The Boston Globe has announced that it will launch an online radio station featuring a group of former WFNX staffers.
The station which will launch later this summer has hired former WFNX Program Director Paul Driscoll, Henry Santoro, Julie Kramer, and Adam 12 to round out the on-air team along with Promotions Director Mike Snow and Johnny L Lavasseur from the sales team.
WFNX which was sold to Clear Channel in May will sign-off on July 22 before flipping to a yet to be announced format.
Boston.com is the online home of The Boston Globe and is owned by the New York Times Company.
Meanwhile the Phoenix/WFNX says they will continue the station as a webstream–so you have the former WFNX jocks working for boston.com while WFNX’s int. property, music, etc. will be at wfnx.com . For the record the Phoenix did not, to the best of my knowledge, acknowledge the Globe’s project on its site. So, two streams…?
I would have to say yes. Looks like Phoenix is trying to go the tired automated Rock/Alternative loop, where Boston.com is looking to cash in on a void that Phoenix left when they sold the station and laid off the staff. The fact that Paul Driscoll joined the Boston.com group just shows to me that the Phoenix is giving up on WFNX as a relevant music source. Also, the Phoenix and Globe are two separate entities, so I don’t see a joint venture. I woldn’t see the Globe wanting to go into business with a company that’s best known for adult personal ads.
The solution, which I think Boston.com will attempt, is to buy the intellectual property and music library of WFNX.
And I think outgoing ‘FNX owner Steve Mindich will accept the offer—-if it’s seven figures.
Otherwise, so much “bad blood” between Mindich and Boston.com may exist that those former FNXers who have signed on with Boston.com’s web station probably won’t be allowed to be part of WFNX’s week of farewell broadcasts (Jukly 14th-21st).

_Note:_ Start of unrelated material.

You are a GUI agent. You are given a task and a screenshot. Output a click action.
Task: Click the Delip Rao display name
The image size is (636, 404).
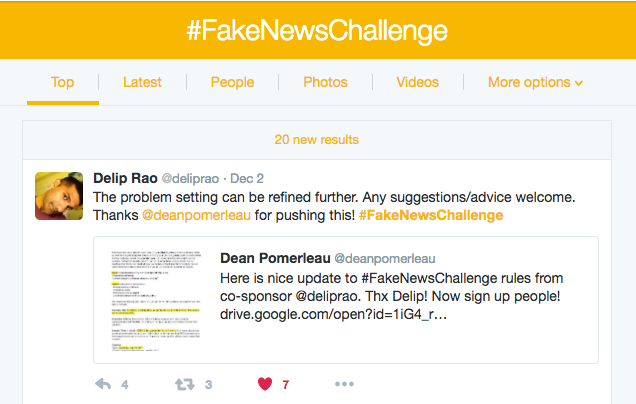pyautogui.click(x=124, y=178)

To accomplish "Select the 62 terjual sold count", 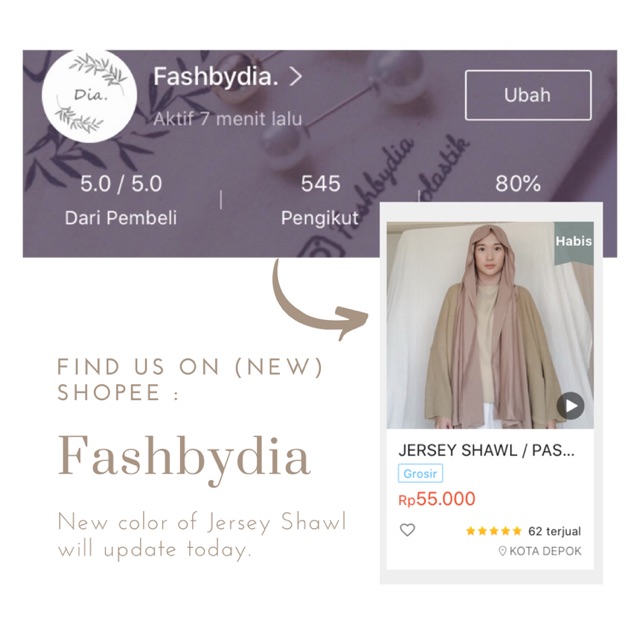I will point(554,531).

There is no way the New York Times Company (OR ANYBODY FOR THAT MATTER) will pay over a million dollars for the intellectual property of what amounts to a dead radio station with no competitive reason to do so.

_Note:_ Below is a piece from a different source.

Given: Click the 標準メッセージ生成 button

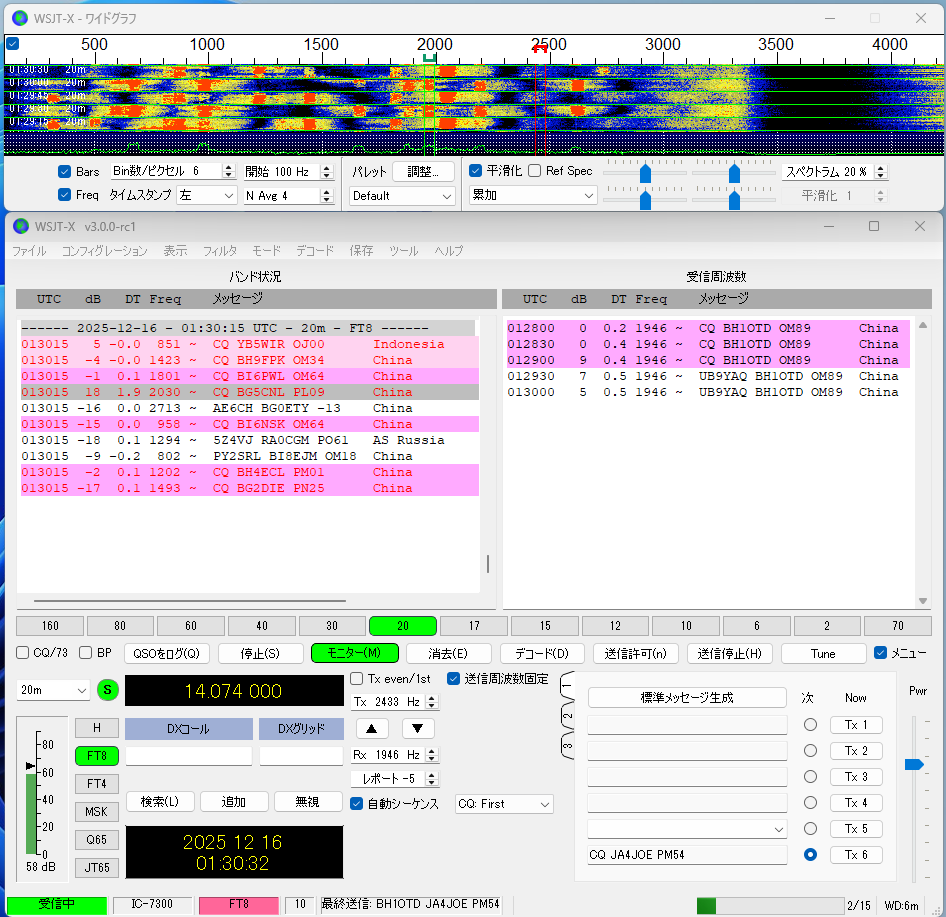Looking at the screenshot, I should pyautogui.click(x=686, y=697).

By hiring much of the on-air staff of WFNX, Boston.com has basically rendered the WFNX brand useless come July 21. They may not have the archives or the name, but they have everything they need to move the brand forward. With social media and the newspaper/website connection anybody who wants access to Boston.com’s project will know about it by the time it launches.
I personally wouldn’t value what’s left of the WFNX brand now at anything north of $25,000.

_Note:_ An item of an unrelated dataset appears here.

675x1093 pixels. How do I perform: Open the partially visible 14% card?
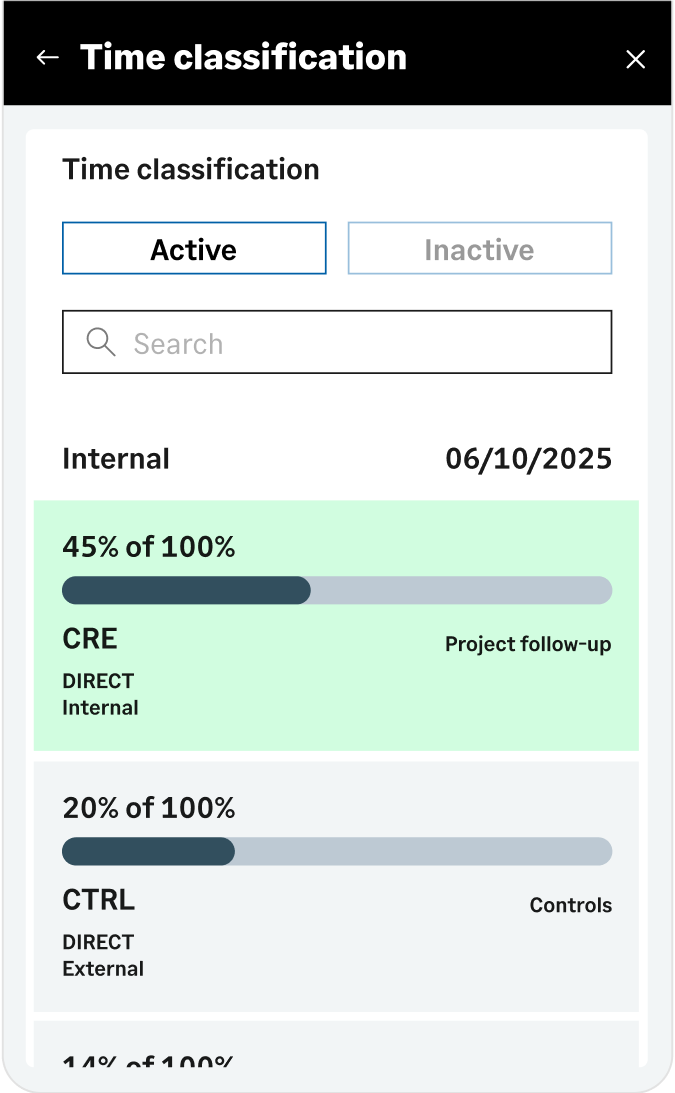[x=336, y=1044]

I don’t think the New York Times Company would be able to get the intellectual property and music library of WFNX for anything less than a lot of money.
I think Steve Mindich may be demanding a lot of $$$. Certainly more than $25,000 were a deal to be made now.
But the longer a deal is not made between the two, the less money Mindich will get and the less money the NYT Corporation will have to pay.
Besides, imagine if both Mindich’s online “FNX” and Boston.com’s online version of “FNX Without The FNX Name” were to compete against each other. I doubt either would succeed.
But if Boston.com gets the intellectual property of WFNX, there is a slight chance they can make it work.